Here is a little bit more about sheet metal bending:
What It Is
Sheet metal bending is a process that can transform a flat, two-dimensional piece of sheet metal into a three-dimensional shape. This is possible through an application of force, which then bends (hence the name) the sheet metal into a specific angle.
Depending on the shape that is desired, there are various ways to bend sheet metal, each with different requirements. For example, wipe bending is done when edges need to be set, and is accomplished by having a pressure pad hold the sheet metal against the wipe die.
How It Is Done
Two of the most common bending processes are air bending and bottoming, both of which require a specific kind of sheet metal brake known as a press brake, which may vary in size depending on the application.
Press brakes consist of two primary tools: the punch, found at the top, and the die, found at the bottom. The sheet metal is laid on top of the die as the punch is lowered, forcing the sheet metal to bend according to the specifications set in the press brake.

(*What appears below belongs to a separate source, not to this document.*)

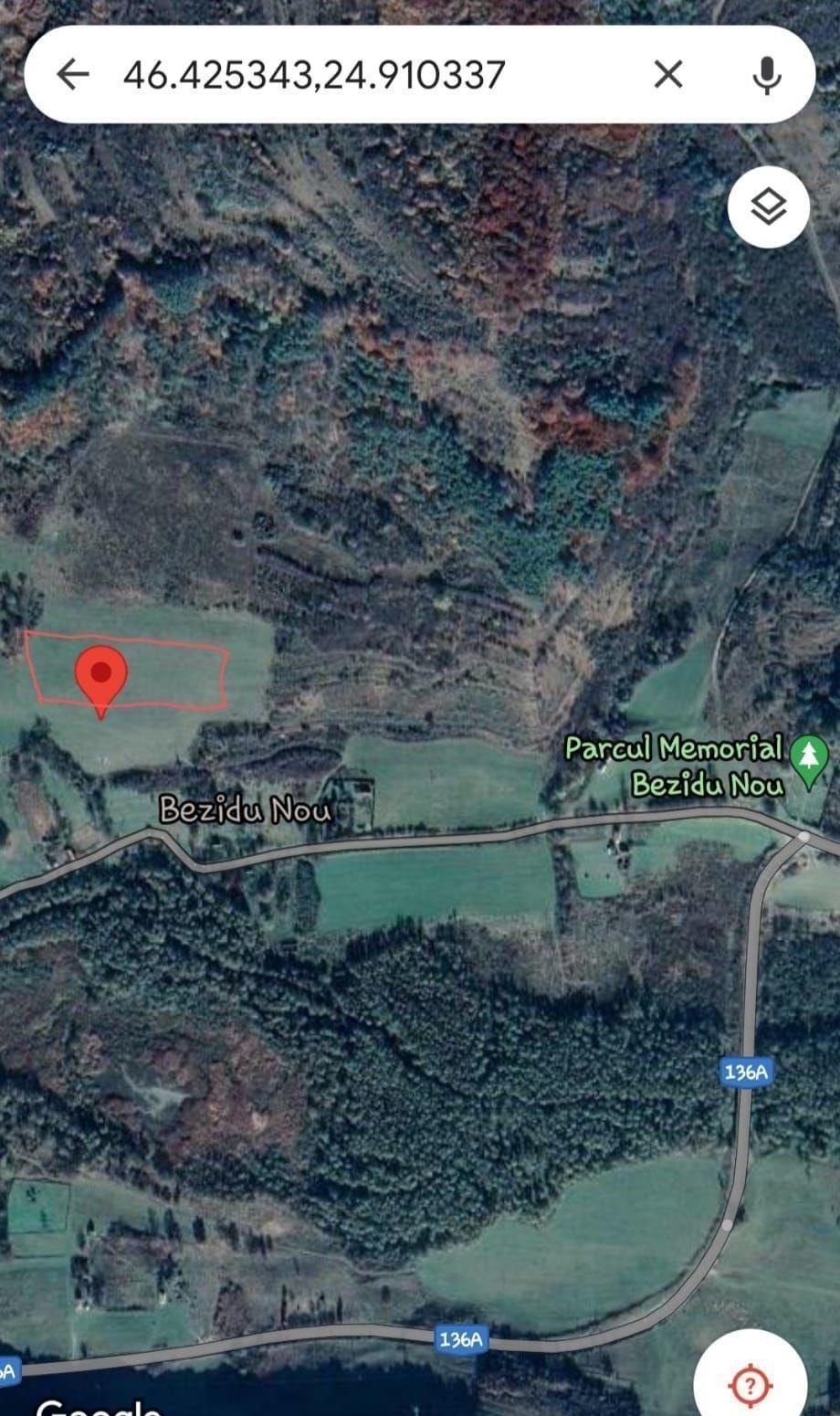Go back from the coordinates search
This screenshot has width=840, height=1416.
pyautogui.click(x=73, y=74)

In air bending, the sheet is not pushed all the way down the die, leaving some air (hence the name), while bottoming forces the sheet to the bottom of the die, thereby creating a sharper angle at which the metal is bent.
Where It Is Used
Sheet metal bending allows the metal to be formed into almost any shape possible, resulting in widespread applications. Some of these applications include pipelines and ducts in industrial systems, machine components, and structural components.
Almost every industry that involves parts or equipment made from metal likely traces their business back to sheet metal bending. One of the most prominent industries to make use of sheet metal bending is the automobile industry, with sheet metal components making up parts of the engine, car panels, and many more. Other applications include avionics, medical implants, and electronics.
Even common household items were created through sheet metal bending, such as soda cans and kitchen utensils, illustrating our reliance on this process. Without sheet metal forming, much of what we know today would not exist.
It is thus always fascinating to learn where the things we use come from and the processes behind their manufacturing. This way, we get to appreciate the intersection of industries that make modern life possible.